Встречались они практически каждый день, а когда по каким-либо причинам не могли увидеться, Колобов приходил в кондитерскую Бежо и пил кофе со сдобной булочкой, как тогда, в первый день их знакомства. И хотя Нелли не было рядом, Иван чувствовал ее присутствие. Он думал, какая же она хорошая и как будет здорово, когда они поженятся и станут жить вместе, любя друг друга и оберегая от всяческих невзгод. А потом у них родится сын, и они назовут его Евгением в честь пушкинского Евгения Онегина. Если же родится девочка, то они дадут ей имя Татьяна. И все будет славно, потому что иначе и быть не может…

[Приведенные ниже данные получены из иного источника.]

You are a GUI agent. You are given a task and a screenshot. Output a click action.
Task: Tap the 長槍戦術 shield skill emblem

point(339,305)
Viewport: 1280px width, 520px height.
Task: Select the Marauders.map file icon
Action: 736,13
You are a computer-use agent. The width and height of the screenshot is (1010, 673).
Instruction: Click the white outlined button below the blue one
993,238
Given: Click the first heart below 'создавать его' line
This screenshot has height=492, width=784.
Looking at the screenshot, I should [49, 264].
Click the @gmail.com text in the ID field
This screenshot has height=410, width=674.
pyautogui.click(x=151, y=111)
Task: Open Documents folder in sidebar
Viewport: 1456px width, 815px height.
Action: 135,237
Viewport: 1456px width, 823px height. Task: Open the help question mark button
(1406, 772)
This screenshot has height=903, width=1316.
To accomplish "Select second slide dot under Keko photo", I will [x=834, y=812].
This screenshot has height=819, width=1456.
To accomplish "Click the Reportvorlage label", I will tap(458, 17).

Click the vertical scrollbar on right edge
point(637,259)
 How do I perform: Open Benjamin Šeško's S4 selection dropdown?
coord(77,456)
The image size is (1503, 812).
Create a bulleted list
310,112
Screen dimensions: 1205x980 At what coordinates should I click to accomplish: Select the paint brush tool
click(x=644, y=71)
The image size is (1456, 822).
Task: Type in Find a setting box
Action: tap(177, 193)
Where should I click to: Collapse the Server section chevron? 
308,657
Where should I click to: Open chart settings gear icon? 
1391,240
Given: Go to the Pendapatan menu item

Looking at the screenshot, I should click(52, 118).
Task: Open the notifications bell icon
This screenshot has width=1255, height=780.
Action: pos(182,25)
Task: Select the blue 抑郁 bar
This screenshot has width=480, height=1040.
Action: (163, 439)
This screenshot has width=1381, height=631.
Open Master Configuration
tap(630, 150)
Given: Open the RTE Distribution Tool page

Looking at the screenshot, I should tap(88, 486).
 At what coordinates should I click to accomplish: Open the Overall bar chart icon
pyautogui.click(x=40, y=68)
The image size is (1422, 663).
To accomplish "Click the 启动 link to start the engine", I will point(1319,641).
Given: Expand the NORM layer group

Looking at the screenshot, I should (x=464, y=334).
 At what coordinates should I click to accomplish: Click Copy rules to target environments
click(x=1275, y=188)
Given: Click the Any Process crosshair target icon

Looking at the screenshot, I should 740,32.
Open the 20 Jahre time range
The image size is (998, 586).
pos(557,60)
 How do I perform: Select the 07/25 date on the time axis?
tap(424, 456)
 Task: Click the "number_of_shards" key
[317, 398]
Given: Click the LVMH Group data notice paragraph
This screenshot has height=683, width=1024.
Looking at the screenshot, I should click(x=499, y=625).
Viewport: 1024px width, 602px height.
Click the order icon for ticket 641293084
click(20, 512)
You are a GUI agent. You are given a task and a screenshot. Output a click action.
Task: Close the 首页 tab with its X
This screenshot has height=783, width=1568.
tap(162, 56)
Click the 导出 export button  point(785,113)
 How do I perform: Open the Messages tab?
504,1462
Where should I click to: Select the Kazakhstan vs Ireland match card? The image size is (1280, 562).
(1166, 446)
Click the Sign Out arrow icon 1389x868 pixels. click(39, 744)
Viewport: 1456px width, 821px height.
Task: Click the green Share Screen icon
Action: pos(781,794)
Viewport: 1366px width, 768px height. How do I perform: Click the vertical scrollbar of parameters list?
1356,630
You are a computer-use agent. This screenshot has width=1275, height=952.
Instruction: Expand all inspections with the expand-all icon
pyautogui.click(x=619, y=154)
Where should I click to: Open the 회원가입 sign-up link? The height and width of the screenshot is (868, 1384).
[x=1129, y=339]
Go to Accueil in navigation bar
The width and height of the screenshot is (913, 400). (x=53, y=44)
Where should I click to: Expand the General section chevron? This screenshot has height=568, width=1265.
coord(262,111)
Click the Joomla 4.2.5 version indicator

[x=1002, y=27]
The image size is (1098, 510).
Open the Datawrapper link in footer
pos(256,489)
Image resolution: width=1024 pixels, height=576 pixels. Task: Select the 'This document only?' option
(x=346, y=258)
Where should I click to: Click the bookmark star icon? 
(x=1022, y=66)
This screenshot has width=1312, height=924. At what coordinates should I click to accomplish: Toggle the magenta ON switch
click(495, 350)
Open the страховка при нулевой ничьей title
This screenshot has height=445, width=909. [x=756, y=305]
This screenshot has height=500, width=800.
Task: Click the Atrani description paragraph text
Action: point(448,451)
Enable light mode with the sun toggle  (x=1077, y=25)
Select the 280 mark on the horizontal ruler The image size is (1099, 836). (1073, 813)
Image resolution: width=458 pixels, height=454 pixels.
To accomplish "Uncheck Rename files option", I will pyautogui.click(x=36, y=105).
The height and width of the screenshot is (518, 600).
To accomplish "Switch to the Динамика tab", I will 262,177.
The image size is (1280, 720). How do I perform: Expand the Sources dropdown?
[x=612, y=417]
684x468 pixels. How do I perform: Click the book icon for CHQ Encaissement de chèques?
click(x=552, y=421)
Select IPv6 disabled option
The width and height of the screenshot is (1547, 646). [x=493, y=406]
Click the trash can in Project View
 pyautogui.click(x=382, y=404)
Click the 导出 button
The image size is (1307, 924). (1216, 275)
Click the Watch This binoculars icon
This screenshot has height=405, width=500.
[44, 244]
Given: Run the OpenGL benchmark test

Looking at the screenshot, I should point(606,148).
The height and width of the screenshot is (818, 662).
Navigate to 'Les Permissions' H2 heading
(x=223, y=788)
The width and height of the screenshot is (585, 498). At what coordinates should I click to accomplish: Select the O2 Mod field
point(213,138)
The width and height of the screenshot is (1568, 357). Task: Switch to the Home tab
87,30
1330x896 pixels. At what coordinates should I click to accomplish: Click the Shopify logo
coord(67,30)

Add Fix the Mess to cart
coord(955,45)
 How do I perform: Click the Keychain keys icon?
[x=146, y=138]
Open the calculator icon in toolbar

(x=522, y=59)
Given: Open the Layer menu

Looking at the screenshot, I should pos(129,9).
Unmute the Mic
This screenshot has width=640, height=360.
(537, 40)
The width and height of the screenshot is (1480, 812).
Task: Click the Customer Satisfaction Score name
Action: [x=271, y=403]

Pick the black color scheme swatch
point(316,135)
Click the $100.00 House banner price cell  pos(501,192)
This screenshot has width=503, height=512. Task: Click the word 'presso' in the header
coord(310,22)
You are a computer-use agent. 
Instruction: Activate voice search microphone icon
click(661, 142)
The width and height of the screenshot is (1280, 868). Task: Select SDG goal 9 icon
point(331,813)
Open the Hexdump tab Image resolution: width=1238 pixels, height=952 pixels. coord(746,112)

Однажды, когда Нелли должна была уехать в Коломну, чтобы проведать свою больную тетушку – так она сама сказала, – Иван по старой привычке направился в кондитерскую один. Уже подходя к дверям, он увидел подъехавший экипаж – рессорное ландо с открытым верхом и ливрейным кучером, – в котором сидел представительный мужчина, а рядом с ним… Нелли. Причем франт сидел не напротив, а рядом с ней, как человек ей близкий.
Молодой мужчина ловко соскочил с подножки и подал Нелли руку, что-то весело при этом сказав ей. Опираясь на его широкую ладонь, девушка сошла на тротуар и весело рассмеялась.
Раненое сердце сжалось от нестерпимой боли, Колобов невольно застонал. Импозантный, с закрученными кверху усами, в узких полосатых брюках, желтом жилете, визитке цвета маренго и в черных лаковых штиблетах с белым кожаным верхом, мужчина смотрелся весьма авантажно, и Нелли не сводила с него восхищенных глаз. Даже неискушенным было ясно, что их отношения зашли весьма далеко, что между ними близость и для третьего в судьбе этих людей просто не осталось места.